--- PASSAGE Enclosed Below ---
“Y’all on the death diet!” That’s how Dick Gregory opened a performance at Stanfordin 1967. He was talking about the perils of “soul food” — how fried chicken, pork ribs and the like — sends people to early graves; but he just as easily could have been excoriating lots of other ruinous habits. Which is why, when I toured Hershman Lesson’s current show — about plastic surgery, sugar and iPhones — Gregory’s remark came rushing back at me.
His warning is of a piece with what Hershman Leeson, the esteemed feminist, new media artist and, more recently, skeptical participant in the virtual life, has been saying for years about the effects of manufactured desire on women. Her art focuses on its psychic and bodily impacts and on the forces that keep it in place. The strongest works in this show will leave you nodding (or recoiling) in complicit recognition.
--- End of Enclosed PASSAGE ---
--- DATASET EXCERPTS Enclosed Below ---
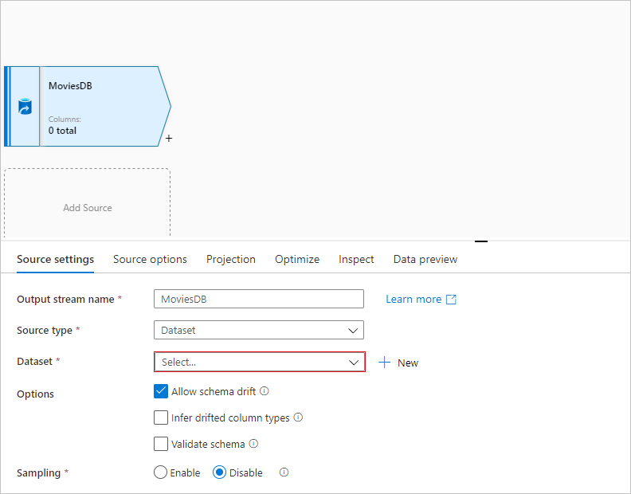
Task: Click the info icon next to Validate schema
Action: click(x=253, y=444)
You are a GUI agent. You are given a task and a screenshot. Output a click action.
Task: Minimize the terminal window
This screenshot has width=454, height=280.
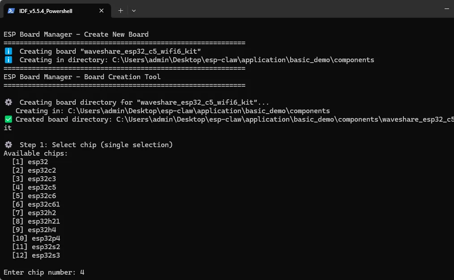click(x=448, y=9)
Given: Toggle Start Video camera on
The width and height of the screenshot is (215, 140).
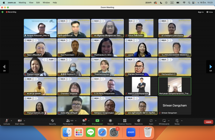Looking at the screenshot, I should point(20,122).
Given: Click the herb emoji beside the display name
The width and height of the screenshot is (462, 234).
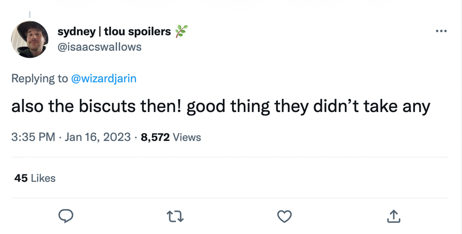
--- End of Enclosed DATASET EXCERPTS ---
--- DATASET EXCERPTS Enclosed Below ---
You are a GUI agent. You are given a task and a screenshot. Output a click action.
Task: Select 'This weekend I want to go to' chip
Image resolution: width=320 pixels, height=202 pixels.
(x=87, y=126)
--- End of Enclosed DATASET EXCERPTS ---
--- DATASET EXCERPTS Enclosed Below ---
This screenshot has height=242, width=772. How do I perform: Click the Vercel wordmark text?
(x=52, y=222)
--- End of Enclosed DATASET EXCERPTS ---
WHAT IS BEING ASKED: Pick up the review of Hershman Leeson's show after its last sentence and carry it forward.

OUTPUT OF THE TASK:
For her series on plastic surgery, Hershman visited a doctor and photographed the preparatory felt-tip drawings he made on her face. They detailed what would be nipped and tucked – and to what effect. But instead of representing that information point-blank, she re-created the would-be procedure expressionistically, with swatches and daubs of paint smattered on the photographs, hinting at the immediate aftermath. She also placed snippets of the dialog between herself and the surgeon across the photos, along with her own apprehensions, rendering both in the psycho-scrawl mode of ransom notes. The results are dramatic, and not because of graphic details, which are mostly withheld, but because the pictures warn us away from the lure of fabricated beauty and its close cousin, self-loathing. The latter comes at us full-strength in I am Not Me, a picture with the words carved into the artist’s skin in the manner of self-mutilating adolescent females.
Sugar — a big topic these days, what with Michael Bloomberg fighting high-fructose soft drinks — gets a somewhat didactic treatment. Hershman Leeson stages photos of overweight people eating junk food next to a list of “bullet points” linking sugar production in the Americas to the slave trade.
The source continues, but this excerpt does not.